Yo estaba sin palabras,
Escuchando aquellas historias,
Y don Alvarito las contaba con tanta credibilidad,
No hacia el menor esfuerzo por exagerar ningún detalle,
Que era imposible no creerle cada palabra.
-Es así gurí...
(Hasta hoy dudo que supiera mi nombre)
me dijo como para calmar mis pensamientos.
-Estas cosas que te cuento son pura verdad,
esta lleno de almas que buscan su destino,
siempre hay, siempre habrá algún desencuentro,
no todos,
por mas buenas personas que sean,
encuentran el camino,
aunque no tengan la culpa,
quedan aferradas a lugares o personas,
quien sabe porque no se van del todo...
...Ya era entrada la noche cuando me fui a casa,
curiosamente no sentía miedo,
iba como meditando, tranquilo,
pensando en las historias que había escuchado.

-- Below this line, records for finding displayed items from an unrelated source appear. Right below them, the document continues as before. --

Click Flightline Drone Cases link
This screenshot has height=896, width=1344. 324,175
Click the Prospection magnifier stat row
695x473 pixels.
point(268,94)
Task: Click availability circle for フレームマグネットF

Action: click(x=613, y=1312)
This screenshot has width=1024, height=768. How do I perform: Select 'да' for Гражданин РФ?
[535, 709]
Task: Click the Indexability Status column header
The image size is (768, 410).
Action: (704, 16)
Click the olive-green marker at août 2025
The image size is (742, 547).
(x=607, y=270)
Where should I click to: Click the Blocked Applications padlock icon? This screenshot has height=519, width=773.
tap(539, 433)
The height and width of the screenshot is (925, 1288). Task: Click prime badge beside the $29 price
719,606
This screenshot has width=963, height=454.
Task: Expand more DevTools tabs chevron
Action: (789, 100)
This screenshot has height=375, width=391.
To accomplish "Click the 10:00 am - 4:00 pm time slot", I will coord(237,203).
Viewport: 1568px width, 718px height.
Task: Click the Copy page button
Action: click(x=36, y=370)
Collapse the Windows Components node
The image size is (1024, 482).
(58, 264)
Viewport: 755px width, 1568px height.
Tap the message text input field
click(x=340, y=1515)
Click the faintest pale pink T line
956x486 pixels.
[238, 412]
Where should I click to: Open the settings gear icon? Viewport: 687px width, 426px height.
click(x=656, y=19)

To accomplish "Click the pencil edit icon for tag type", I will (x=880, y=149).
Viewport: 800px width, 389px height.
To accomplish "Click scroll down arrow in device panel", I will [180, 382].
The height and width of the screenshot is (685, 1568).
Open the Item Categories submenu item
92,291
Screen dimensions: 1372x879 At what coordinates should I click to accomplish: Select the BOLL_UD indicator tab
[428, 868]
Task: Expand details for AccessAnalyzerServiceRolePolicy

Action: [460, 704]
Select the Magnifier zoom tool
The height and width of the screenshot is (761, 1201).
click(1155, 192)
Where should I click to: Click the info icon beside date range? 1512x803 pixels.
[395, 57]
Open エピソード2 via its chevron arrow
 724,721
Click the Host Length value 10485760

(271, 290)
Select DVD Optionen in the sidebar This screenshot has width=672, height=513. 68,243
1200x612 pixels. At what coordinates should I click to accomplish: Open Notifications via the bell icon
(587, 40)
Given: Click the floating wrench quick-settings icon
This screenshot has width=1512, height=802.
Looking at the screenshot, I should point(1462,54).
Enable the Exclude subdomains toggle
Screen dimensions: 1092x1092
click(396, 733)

Hace tiempo hoy que don Alvarito no esta en Santa Catalina.
                                                                                   
Murió una de invierno en su rancho mientras dormía,
Según dicen en aquel barrio, nadie reclamó su cuerpo ni hubieron herederos para aquel pedazo de tierra enclavado en el corazón de aquel montón de casas.
Y a mi siempre me quedo grabado algo que me dijo un día que fue de visita a casa;
"los fantasmas no existen,
son solo almas que andan entre nosotros,
personas que generaron gran afecto y amaron mucho a alguien,
y quedaron apegadas a lugares o personas,
incapaces de irse del todo..."

Es verdad don Alvarito,
Estoy seguro que hoy andará en Santa Catalina,
Dando vueltas en el camino que lleva a su humilde rancho,
Retenido por el cariño de la gente del lugar.